Source records below:

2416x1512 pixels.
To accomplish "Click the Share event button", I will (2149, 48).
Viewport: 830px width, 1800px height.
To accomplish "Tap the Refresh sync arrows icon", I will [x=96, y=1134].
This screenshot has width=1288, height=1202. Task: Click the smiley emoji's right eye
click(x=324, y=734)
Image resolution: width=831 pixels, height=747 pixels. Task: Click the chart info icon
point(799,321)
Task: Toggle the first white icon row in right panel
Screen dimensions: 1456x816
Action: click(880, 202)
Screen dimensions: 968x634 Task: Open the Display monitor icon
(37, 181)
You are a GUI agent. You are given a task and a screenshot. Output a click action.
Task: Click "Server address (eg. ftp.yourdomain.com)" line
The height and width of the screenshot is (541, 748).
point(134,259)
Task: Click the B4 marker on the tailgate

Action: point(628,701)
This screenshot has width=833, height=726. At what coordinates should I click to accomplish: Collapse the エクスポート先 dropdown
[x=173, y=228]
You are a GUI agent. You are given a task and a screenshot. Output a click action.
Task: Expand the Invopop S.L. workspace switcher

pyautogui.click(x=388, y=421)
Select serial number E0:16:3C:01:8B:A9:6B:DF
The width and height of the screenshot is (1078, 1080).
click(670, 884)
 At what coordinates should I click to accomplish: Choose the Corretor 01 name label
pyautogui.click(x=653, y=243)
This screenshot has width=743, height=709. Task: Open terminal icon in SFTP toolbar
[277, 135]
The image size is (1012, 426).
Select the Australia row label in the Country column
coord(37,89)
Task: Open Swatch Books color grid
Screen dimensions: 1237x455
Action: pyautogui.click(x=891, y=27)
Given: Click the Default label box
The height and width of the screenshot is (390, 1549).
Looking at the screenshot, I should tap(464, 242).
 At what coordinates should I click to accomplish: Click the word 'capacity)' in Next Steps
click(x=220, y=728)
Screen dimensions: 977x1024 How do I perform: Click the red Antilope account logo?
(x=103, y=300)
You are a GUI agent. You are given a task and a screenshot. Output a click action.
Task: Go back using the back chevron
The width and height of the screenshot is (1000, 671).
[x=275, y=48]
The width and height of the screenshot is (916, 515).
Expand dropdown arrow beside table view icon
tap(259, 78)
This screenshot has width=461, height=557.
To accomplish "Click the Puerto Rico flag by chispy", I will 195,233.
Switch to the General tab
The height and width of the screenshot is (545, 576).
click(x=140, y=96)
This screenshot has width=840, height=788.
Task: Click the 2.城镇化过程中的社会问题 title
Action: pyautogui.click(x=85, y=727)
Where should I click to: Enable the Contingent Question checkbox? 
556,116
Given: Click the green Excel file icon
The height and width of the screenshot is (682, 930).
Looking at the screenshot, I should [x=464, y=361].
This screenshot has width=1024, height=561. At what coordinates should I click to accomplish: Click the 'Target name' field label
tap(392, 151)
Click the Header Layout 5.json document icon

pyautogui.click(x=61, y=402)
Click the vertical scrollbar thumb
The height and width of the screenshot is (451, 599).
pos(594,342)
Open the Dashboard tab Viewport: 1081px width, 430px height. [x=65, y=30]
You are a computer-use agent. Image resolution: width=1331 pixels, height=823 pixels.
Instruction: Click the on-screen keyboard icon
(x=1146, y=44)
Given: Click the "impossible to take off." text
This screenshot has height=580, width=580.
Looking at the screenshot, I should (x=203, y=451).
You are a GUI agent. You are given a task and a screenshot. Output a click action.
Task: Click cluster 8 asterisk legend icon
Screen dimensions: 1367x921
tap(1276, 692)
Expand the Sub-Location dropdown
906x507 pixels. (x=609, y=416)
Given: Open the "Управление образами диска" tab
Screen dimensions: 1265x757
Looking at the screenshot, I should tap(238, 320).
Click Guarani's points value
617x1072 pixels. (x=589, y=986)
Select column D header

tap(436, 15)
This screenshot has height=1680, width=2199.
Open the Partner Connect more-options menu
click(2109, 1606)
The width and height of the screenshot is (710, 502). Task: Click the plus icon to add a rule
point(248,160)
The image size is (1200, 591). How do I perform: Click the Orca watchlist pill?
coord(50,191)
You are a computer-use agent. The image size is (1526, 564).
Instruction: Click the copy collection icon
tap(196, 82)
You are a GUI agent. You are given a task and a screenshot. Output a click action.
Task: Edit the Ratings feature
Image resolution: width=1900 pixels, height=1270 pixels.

End of Source records.

> _Work to be completed_: In the records above, find the line with "The height and width of the screenshot is (390, 1549)."; write out exactly that line and each one after it, stopping after the line with "The width and height of the screenshot is (916, 515).".

> _Written response_:
The height and width of the screenshot is (390, 1549).
Looking at the screenshot, I should tap(464, 242).
 At what coordinates should I click to accomplish: Click the word 'capacity)' in Next Steps
click(x=220, y=728)
Screen dimensions: 977x1024 How do I perform: Click the red Antilope account logo?
(x=103, y=300)
You are a GUI agent. You are given a task and a screenshot. Output a click action.
Task: Go back using the back chevron
The width and height of the screenshot is (1000, 671).
[x=275, y=48]
The width and height of the screenshot is (916, 515).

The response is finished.